Division of Respirology

Welcome

Key Contacts

Program Director

Dr. Rebecca Amer
Amerr@mcmaster.ca
905.522.1155 X34929
905.521.6183

Residency education is a top priority in Hamilton. I believe that enthusiastic trainees fortify the academic spirit of an institution. In Hamilton, the Respirology residents are treated as valued members of our team. The Respirology faculty is committed to provide the highest standard of education to the residents. Our program wants each resident to not only succeed in their chosen specialty, but to feel supported along the way.

In the past, our program has been faced with challenges that have threatened to interfere with our mission. When I took on the role of Program Director in July of 2005,
I was faced with the task of program redevelopment. One of our prior deficiencies was attrition of our staff due to death and retirement. Over the past two years, we have recruited five new young faculty members who have much enthusiasm for teaching. The newly structured program has been operational since July 2006. Our success has been measured by resident satisfaction and by high praise from the Royal College of Physicians and Surgeons of Canada during an April 2007 accreditation review.

When planning our program’s activities, I have reflected upon the more difficult aspects of residency training in order to develop strategies to strengthen the educational experience. In the field of Respirology, the physiology component is one of the most interesting aspects of training, but can be a bit overwhelming when it comes to exam time. Our program now requires mandatory completion of a McMaster Master’s level Respiratory Physiology course that comprises a weekly session that runs between September and December in the PGY4 year. The fundamental knowledge that will be acquired in this course will be enhanced by attending weekly Applied Physiology Rounds. An opportunity to take a McMaster Masters level course in epidemiology will also be available in the PGY5 year.

I believe that a subspecialty resident is a “consultant in training”. Our program is structured as per the Royal College’s standard where a resident assumes an increase in graded responsibilities throughout his or her training period. Early in the PGY4 year, the resident will act as Junior Consultant on the acute care service where he or she will do both consultations and oversee the junior house staff. There will be the opportunity to supervise rotating Internal Medicine residents in the ambulatory setting during the PGY5 year. A Respirology faculty member will always be available for teaching, back-up and role modeling.

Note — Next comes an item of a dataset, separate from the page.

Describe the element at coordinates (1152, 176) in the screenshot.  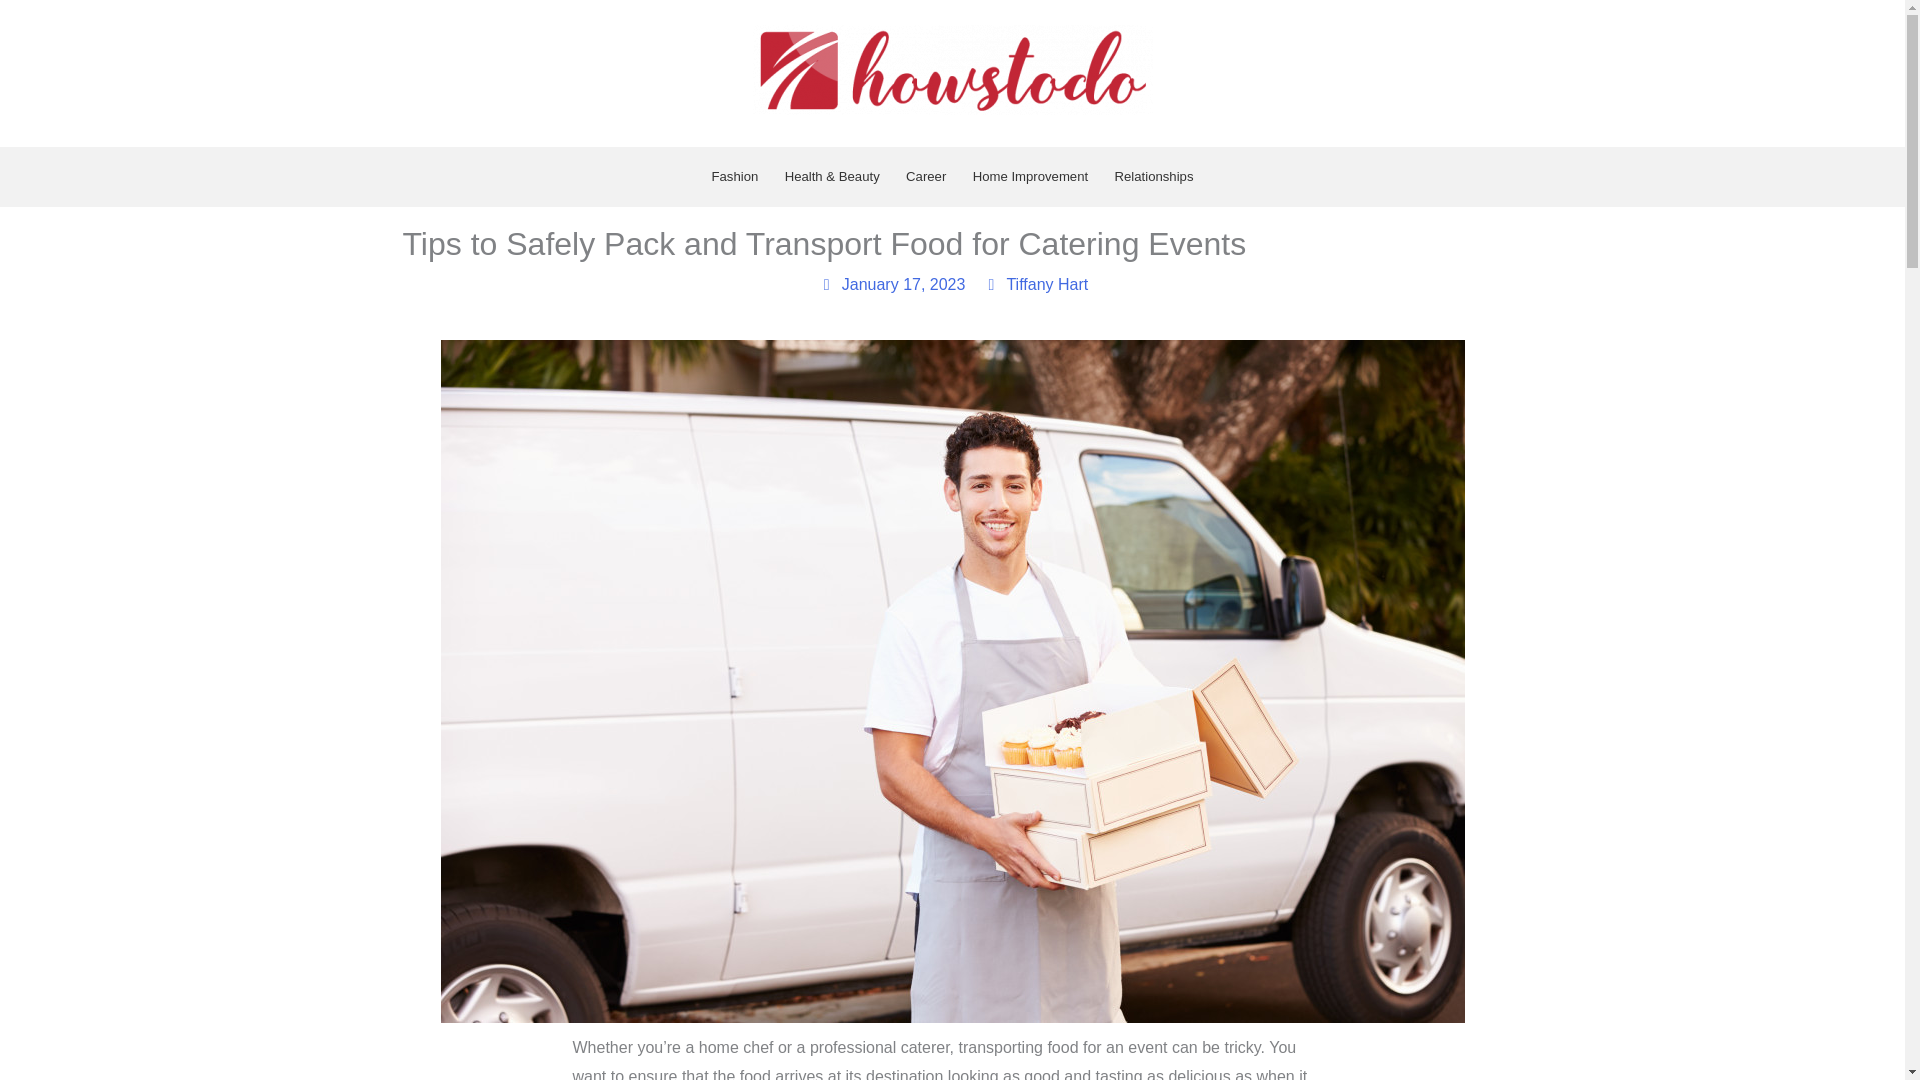
I see `Relationships` at that location.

In my role as Program Director, I have looked to several sources for guidance. The Royal College of Physicians and Surgeons of Canada has standard training requirements and subspecialty training requirements that are essential elements of any training program. The CanMEDS roles are exciting tools for developing competencies to shape medical education. It is my responsibility to ensure that our program has all of the key elements. I am also looking for innovative ways to make the program exemplary and will continue to look to the residents for guidance in this regard. To achieve this goal, I will always be very receptive to resident feedback in my task of program redevelopment.